Entonces, en determinado momento, al comienzo de la “Meditación Segunda”, Descartes escribe esto: «La meditación que llevé a cabo ayer ha llenado mi espíritu de tantas dudas que desde ahora ya no estará en mi poder el olvidarlo. Y sin embargo no veo de qué manera podría resolverlas, pues como si de improviso hubiera caído en aguas muy profundas, estoy tan sorprendido que no puedo afirmar los pies en el fondo ni nadar para mantenerme a flote en la superficie.» O sea, las dudas me han llevado a no poder hacer pie en el fondo ni salir a flote hacia la superficie, en un estado de posibilidad. Es decir: nada cierto a lo que aferrarse.
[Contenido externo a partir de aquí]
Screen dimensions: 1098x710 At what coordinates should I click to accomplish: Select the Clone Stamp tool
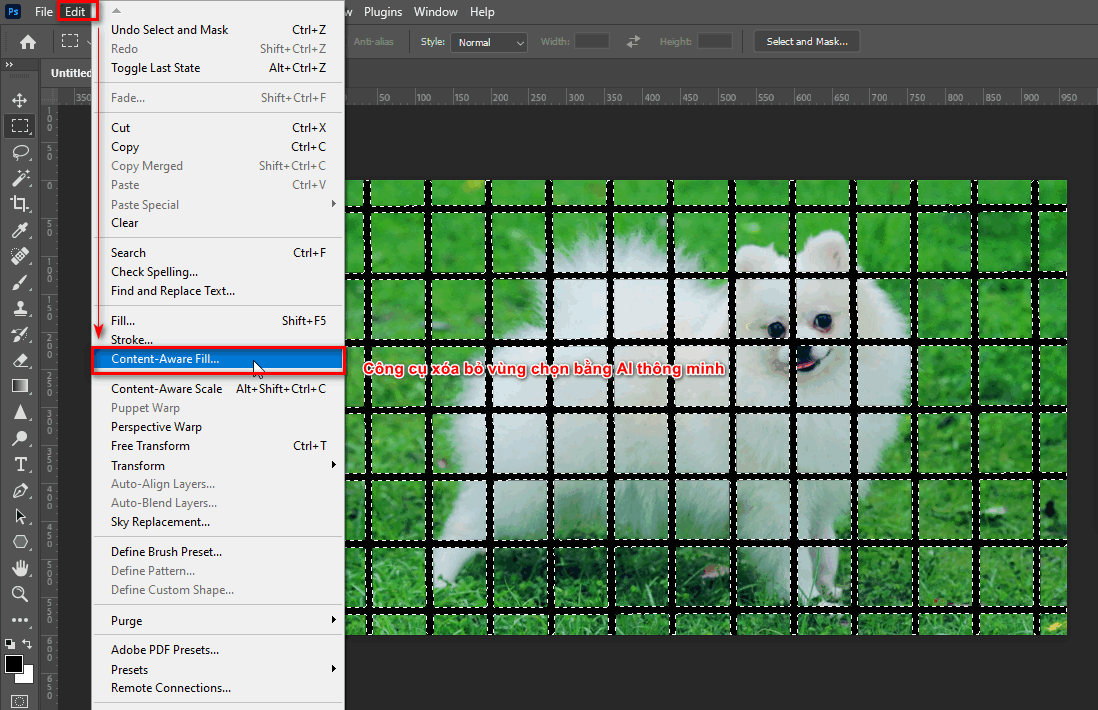tap(21, 308)
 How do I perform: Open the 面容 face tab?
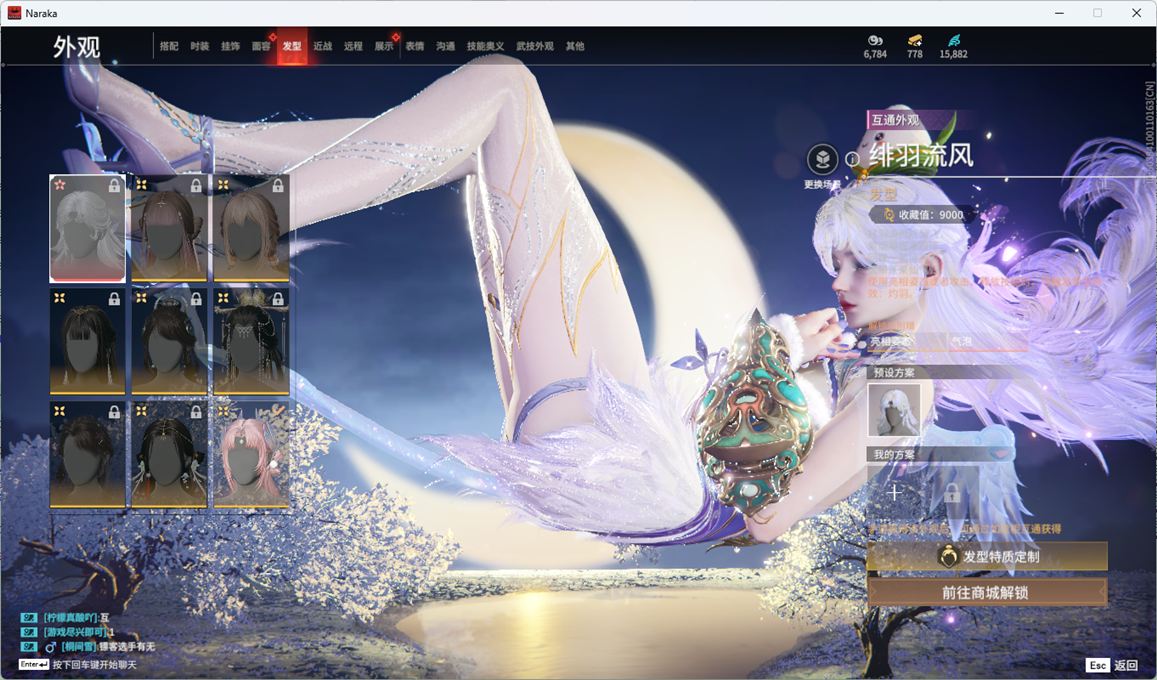(x=261, y=47)
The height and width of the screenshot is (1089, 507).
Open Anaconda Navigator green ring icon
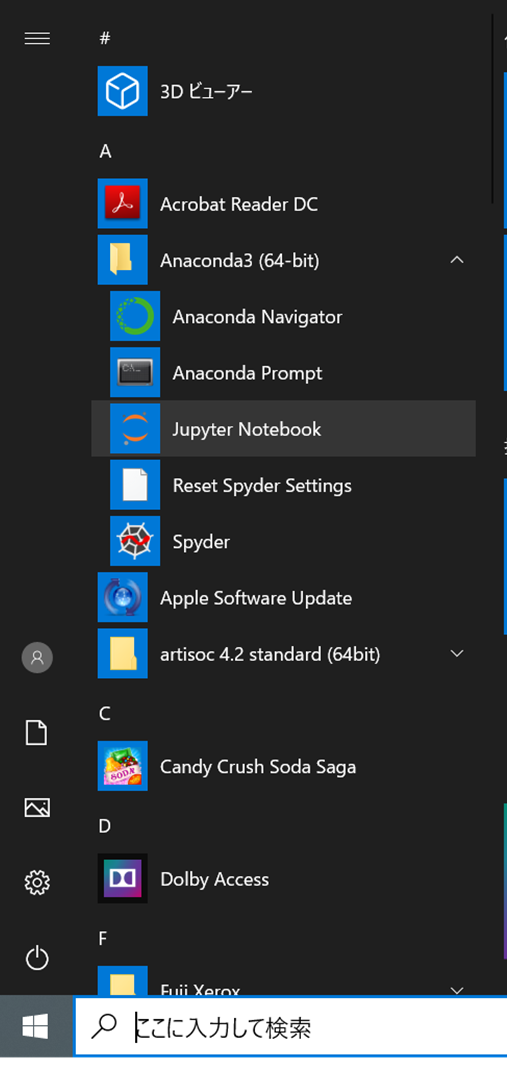135,316
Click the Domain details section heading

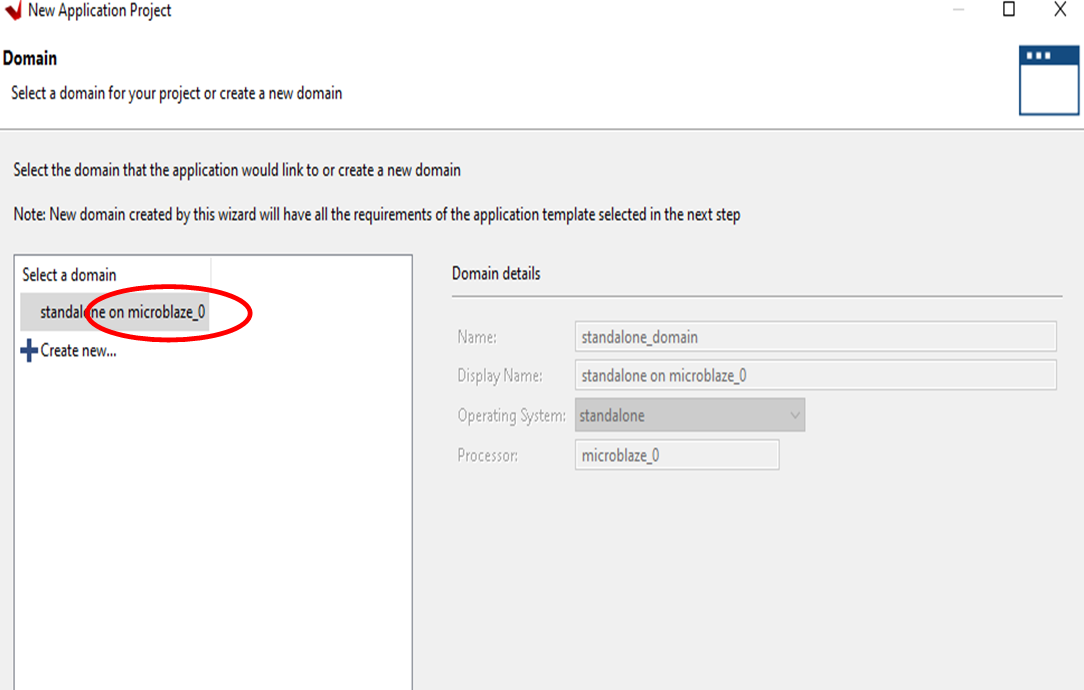coord(496,274)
Muchas veces, en la facultad de Filosofía, este pasaje se pasa rápido porque se lo considera una especie de decoración literaria para ir a la parte argumentalmente fuerte, que se considera que es en el momento en que Descartes define su posición racionalista. Se olvida que, justamente, en el momento antes de llegar a hacerse la pegunta: “Pero yo mismo, ¿qué soy?” (porque eso es lo que está a punto de preguntarse: ¿qué soy?), antes de llegar a esa pregunta, lo que está en las puertas de esa pregunta es ese estado de angustia de no poder hacer pie en el fondo ni salir a la superficie. Esta angustia referida por Descartes no es un adorno literario sino que es el componente necesario que anticipa y posibilita la pregunta: ¿qué soy? Y esta pregunta no es otra cosa que el descubrimiento de la vacilación no de mi intelecto, no simplemente de mi saber, sino propiamente de mi ser. Tal vez por esto es que Kierkegaard, más adelante dirá que la angustia es una aventura que todos los hombres tienen que correr, es decir, que todos han de aprender a angustiarse.